作業内容:
以下の抜粋の内容を2文で要約しなさい。

____ 読む抜粋

2018-12-03 18:48:24 | その他

2018年12月2日に都内で行われた定例会に参加してきました。2014年以来でした。その備忘録としての記録です。

 

第一部は著作「日本会議の研究」(扶桑社新書)で有名になった菅野完(たもつ)氏の講演で、「安倍政権は何故倒れないか」という命題についての解説でした。

安倍政権を支えているのは成長の家学生運動から派生した日本青年協議会(日本会議)日本政策研究センターなどですが、輿論調査などで安倍政権を支持する理由は(他よりも良さそう)という消極的な理由が大半で「政策が素晴らしい」というものではないことが説明されます。安倍政権の政策はTPP推進、水道民営化、種子法、公共事業への国債投入、移民法推進など保守主義からはほど遠いものが多く、同じ政策を民主党や社民党が進めたら保守陣営から大批判が起こりそうなものばかりです。では左翼的政策を行っている安倍政権が真性保守から批判されないのは「慰安婦」「靖国」「9条」という政策において「右寄り」とされる主張をずっと繰り返しているから「雰囲気右翼的」を貫いていて「深く考えない多くの日本人達に安心感を与えている」からだろう、という結論です。表現はもっと過激な物でしたが内容的にはなるほどと思わせるものでした。

________
____ 提供情報

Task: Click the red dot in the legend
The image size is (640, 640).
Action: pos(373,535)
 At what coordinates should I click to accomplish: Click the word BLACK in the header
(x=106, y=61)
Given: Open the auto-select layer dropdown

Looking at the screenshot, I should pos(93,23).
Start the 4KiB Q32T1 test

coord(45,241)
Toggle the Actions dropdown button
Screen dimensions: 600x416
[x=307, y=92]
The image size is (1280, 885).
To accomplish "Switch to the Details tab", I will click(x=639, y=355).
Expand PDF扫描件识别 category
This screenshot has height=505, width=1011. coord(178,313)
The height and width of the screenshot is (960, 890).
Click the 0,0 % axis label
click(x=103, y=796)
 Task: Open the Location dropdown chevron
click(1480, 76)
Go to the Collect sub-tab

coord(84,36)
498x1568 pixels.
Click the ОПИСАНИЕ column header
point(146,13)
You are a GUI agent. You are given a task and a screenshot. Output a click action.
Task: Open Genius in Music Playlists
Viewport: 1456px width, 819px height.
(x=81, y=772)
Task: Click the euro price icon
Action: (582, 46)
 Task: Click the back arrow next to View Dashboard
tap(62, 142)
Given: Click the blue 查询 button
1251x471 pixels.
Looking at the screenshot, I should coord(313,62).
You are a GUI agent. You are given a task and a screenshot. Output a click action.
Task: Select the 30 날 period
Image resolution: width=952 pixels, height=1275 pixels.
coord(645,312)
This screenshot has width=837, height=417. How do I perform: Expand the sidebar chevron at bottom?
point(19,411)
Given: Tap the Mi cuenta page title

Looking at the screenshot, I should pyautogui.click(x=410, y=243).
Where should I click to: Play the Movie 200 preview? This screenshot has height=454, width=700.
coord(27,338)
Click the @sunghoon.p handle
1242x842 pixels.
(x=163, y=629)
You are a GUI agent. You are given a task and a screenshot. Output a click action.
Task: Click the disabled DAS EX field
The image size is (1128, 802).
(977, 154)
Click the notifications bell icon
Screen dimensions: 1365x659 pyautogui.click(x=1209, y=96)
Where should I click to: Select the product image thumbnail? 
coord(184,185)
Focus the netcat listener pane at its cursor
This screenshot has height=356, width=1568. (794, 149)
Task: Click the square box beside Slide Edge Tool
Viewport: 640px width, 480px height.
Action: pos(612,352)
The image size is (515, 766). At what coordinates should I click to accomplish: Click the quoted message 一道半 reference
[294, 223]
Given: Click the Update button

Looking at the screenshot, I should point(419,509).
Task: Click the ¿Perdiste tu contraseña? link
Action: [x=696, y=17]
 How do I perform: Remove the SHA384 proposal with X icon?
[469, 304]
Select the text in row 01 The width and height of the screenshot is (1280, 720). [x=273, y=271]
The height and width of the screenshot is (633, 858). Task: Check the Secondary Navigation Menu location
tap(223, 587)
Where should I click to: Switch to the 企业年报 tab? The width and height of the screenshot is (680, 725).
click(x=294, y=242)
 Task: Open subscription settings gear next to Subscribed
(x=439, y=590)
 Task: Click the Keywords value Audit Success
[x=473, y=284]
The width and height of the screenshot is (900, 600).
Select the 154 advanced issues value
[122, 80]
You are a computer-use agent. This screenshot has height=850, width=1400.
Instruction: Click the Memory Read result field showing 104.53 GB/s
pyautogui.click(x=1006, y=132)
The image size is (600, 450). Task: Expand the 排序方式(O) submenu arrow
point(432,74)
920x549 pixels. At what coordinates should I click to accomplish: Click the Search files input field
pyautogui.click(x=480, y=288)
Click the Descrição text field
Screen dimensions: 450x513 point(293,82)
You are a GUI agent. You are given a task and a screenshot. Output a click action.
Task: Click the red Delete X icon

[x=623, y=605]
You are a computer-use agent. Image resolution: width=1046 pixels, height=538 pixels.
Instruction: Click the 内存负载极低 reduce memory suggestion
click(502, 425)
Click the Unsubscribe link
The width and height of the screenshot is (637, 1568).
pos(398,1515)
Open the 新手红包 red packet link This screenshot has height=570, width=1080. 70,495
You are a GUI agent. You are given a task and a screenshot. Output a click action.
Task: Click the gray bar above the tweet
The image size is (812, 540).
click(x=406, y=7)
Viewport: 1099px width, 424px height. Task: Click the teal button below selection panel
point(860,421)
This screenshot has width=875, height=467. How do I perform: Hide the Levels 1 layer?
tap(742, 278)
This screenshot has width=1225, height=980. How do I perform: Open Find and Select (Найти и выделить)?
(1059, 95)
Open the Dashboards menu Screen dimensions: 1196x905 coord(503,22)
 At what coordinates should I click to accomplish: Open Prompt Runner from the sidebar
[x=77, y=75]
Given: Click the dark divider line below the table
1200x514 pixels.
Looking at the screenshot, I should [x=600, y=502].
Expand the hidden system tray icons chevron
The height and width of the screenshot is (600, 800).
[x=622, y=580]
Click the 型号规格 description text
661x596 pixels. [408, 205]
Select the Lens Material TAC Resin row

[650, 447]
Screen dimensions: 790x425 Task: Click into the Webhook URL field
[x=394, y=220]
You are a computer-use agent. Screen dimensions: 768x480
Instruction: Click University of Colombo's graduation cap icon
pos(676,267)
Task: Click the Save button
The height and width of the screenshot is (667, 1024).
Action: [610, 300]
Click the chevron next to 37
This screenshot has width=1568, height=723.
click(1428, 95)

________

解答:
筆者は2018年12月2日に都内で行われた定例会に2014年以来となる参加をし、その第一部では菅野完氏が「安倍政権は何故倒れないか」という命題について講演した。その結論は、安倍政権の政策はTPP推進や水道民営化など保守主義からほど遠いものが多いが、「慰安婦」「靖国」「9条」で右寄りとされる主張を繰り返して「雰囲気右翼的」を貫き、深く考えない多くの日本人に安心感を与えているため、真性保守から批判されないというものだった。